Hayden, and her husband, Lewis Hayden, who was elected to one term in the Massachusetts House of Representatives in 1873, both self-emancipated from slavery in Kentucky in 1844. They moved to 66 Phillips St. on Beacon Hill, where they aided hundreds of enslaved people in their journey to freedom made illegal under the Fugitive Slave Act of 1850.

Hayden received the two carte-de-visite photo albums in the early 1860s as gifts from Boston-based anti-slavery activists Robert Morris and Samuel Birmingham. The albums contain 87 portrait photographs taken by various photographers across the globe. Many of the sitters in the photographs were later identified by a subsequent owner of the albums, providing “rare evidence” associating names with faces, according to curators of the exhibit.

“There are everyday people in these albums who were important in the movements, and they’re not the big names, but they played a role,” said Best. “To be able to see images of those people and discover that they were connected is really special.”


An introductory panel to "Framing Freedom: The Harriet Hayden Albums," which opens March 20 at the Boston Athenaeum.Pat Greenhouse/Globe Staff

The two known existing photographs of Harriet Hayden are on loan to the Athenaeum from the Smithsonian Institution and from a private collection.

One photograph of Harriet and another of Lewis, also on loan, greet visitors when they enter the exhibition. Further in, maps, historical legal documents related to the Fugitive Slave Act, artifacts of slavery, and Hayden’s photographs are laid out to contextualize Boston’s role in the history of the anti-slavery movement.

According to John Buchtel, head of special collections at the Athenaeum, the Haydens operated one of the most active Underground Railroad sites in the Northeast. He estimates a fourth of all freedom seekers who came through Boston stopped at their Beacon Hill home.

“The albums are, in a lot of ways, a document that provides evidence for who Harriet’s community was, and also are a document that provides evidence for their fellow travelers in the anti-slavery movement,” said Buchtel. “It gives us an incredible visual record of all these different people who were collaborating together.”
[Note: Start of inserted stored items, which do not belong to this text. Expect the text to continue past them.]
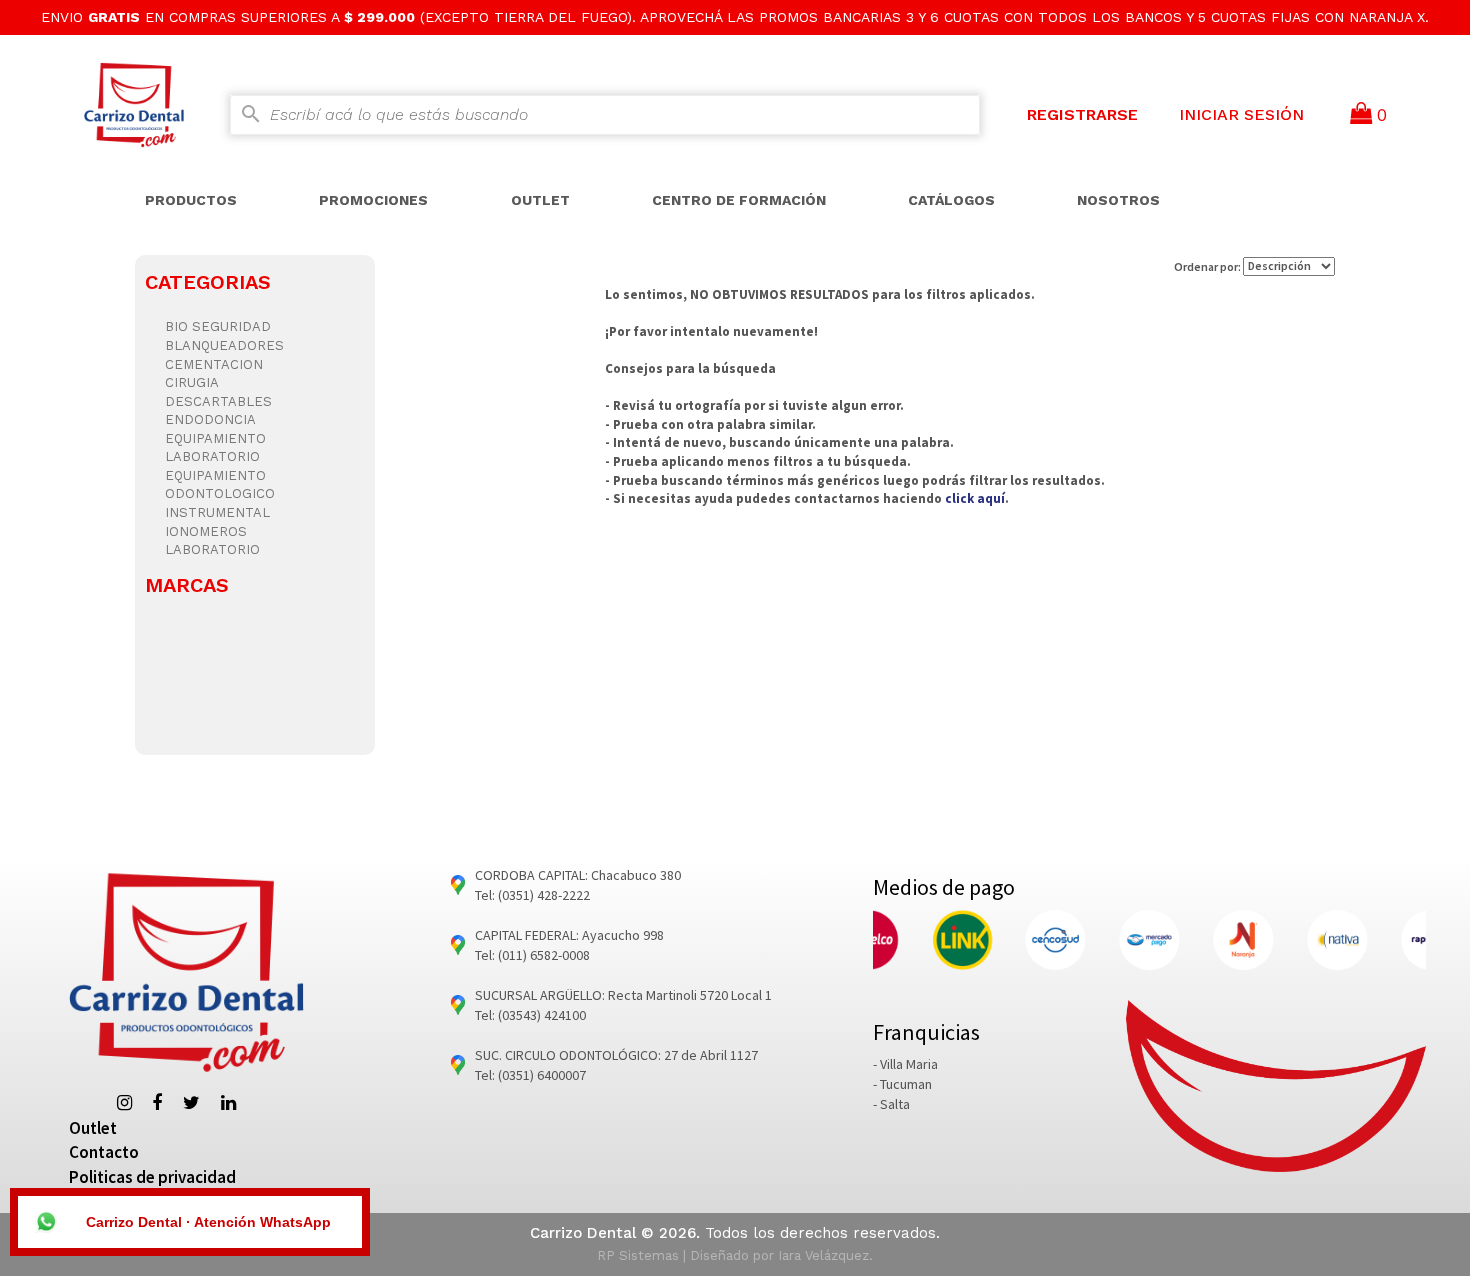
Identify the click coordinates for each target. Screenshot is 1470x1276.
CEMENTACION (214, 364)
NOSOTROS (1118, 200)
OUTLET (540, 200)
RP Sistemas (638, 1255)
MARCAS (187, 585)
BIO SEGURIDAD (218, 326)
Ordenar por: (1208, 265)
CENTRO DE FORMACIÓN (739, 200)
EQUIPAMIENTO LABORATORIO (215, 448)
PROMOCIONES (373, 200)
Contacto (104, 1152)
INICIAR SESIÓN (1241, 114)
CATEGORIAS (208, 282)
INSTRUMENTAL (217, 512)
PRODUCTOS (191, 200)
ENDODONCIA (210, 419)
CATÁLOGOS (951, 200)
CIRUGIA (192, 382)
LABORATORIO (212, 549)
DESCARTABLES (218, 401)
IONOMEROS (206, 531)
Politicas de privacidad (152, 1177)
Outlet (93, 1128)
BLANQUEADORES (224, 345)
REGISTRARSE (1082, 114)
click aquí (975, 498)
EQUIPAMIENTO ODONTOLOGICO (220, 485)
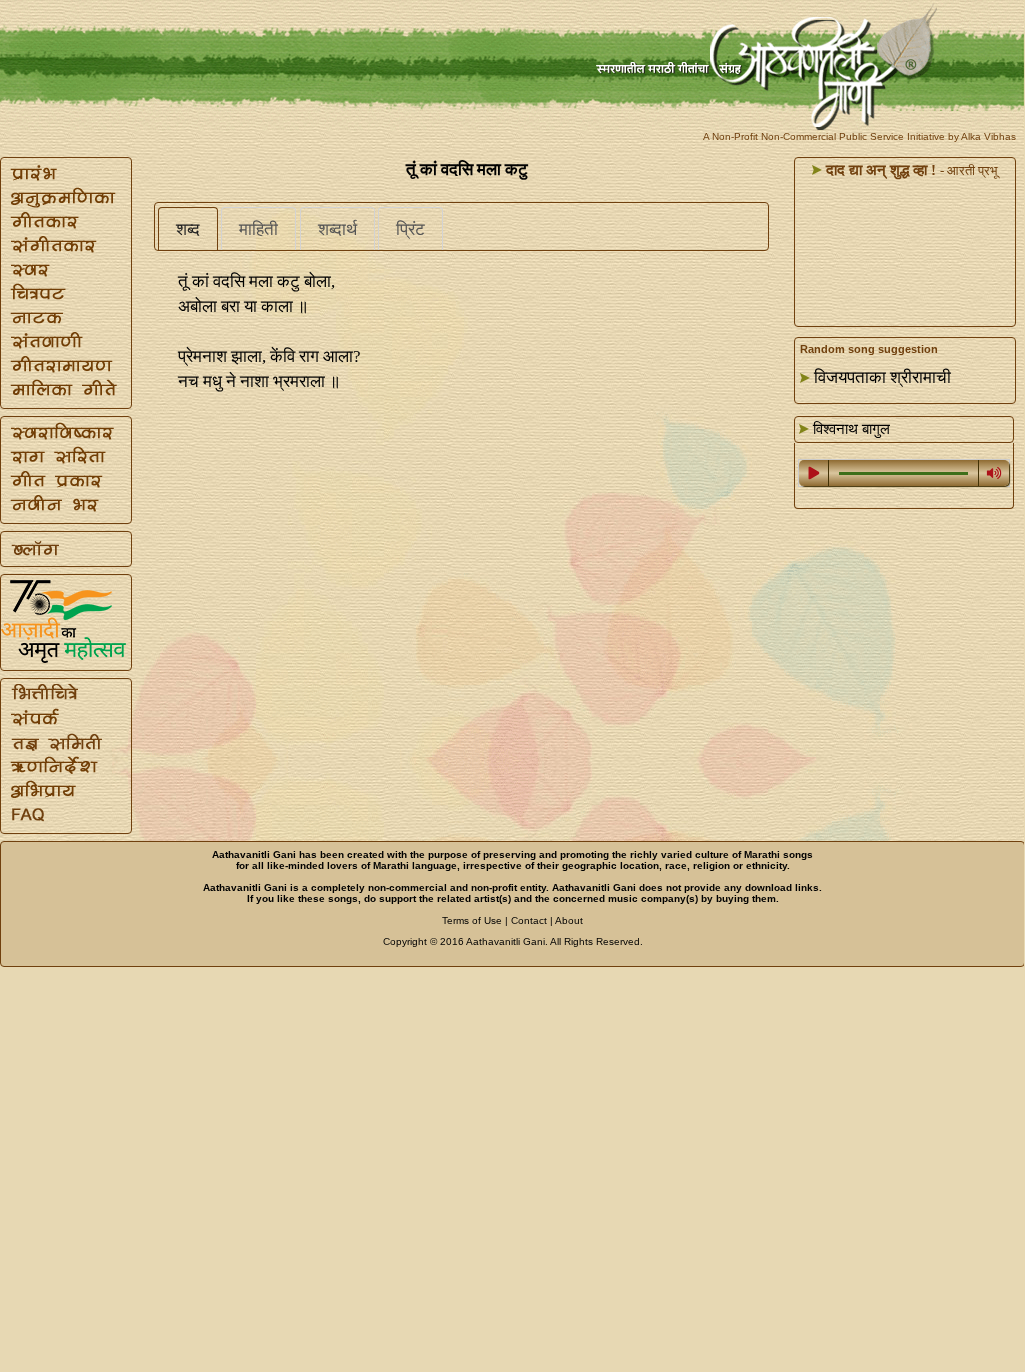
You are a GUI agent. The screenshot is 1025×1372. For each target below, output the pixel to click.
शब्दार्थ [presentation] (337, 229)
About (569, 920)
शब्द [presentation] (188, 229)
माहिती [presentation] (258, 229)
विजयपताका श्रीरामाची (882, 377)
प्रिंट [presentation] (410, 229)
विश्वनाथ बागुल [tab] (849, 429)
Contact (529, 920)
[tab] (188, 229)
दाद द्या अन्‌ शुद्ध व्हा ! (879, 170)
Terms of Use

The way the subjects in each portrait are portrayed is “rare,” according to Best, who noted the sitters’ clothing, positioning, and facial expressions point to the connections among the larger community. Many individuals were not based in Boston and would gift Harriet their own cartes-de-visite when they passed through town.

“They’re choosing how they’re going to be portrayed,” said Buchtel. “They’re choosing the clothes they’re going to wear, which photographer they’re going to sit for, and they’re portraying themselves with dignity and sometimes looking directly into the camera. In the 1860s, an African American person wasn’t expected to look that boldly at people.”


Docents and staff receive training before the March 20 opening of “Framing Freedom: The Harriet Hayden Albums” at the Boston Athenaeum.Pat Greenhouse/Globe Staff

The Athenaeum is located half a mile from the Haydens’ house and is on the outskirts of Boston’s Black Heritage Trail. Best hopes the proximity of the home encourages exhibit visitors to venture deeper into Beacon Hill and discover the buildings that aided in the emancipation of hundreds of enslaved people.

“Beacon Hill was the destination for freedom seekers; the Haydens settled there for a reason because it was known as a space for African Americans and Black people,” she said.

The timing of the exhibition, which runs from Wednesday through June 22, was the subject of some discussion among the curators, as it follows Black History Month in February and comes amid Women’s History Month in March. “Black history, like women’s history, transcends any one month,” said Buchtel.

“It is about the moment of Juneteenth, it is about post-Juneteenth, and beyond, and what these activists were working toward — which was more than just abolition, but freedom and equality,” Best said. “I liked that it straddled these two moments, but in particular, that it looks toward June and this particularly significant day in African American history.”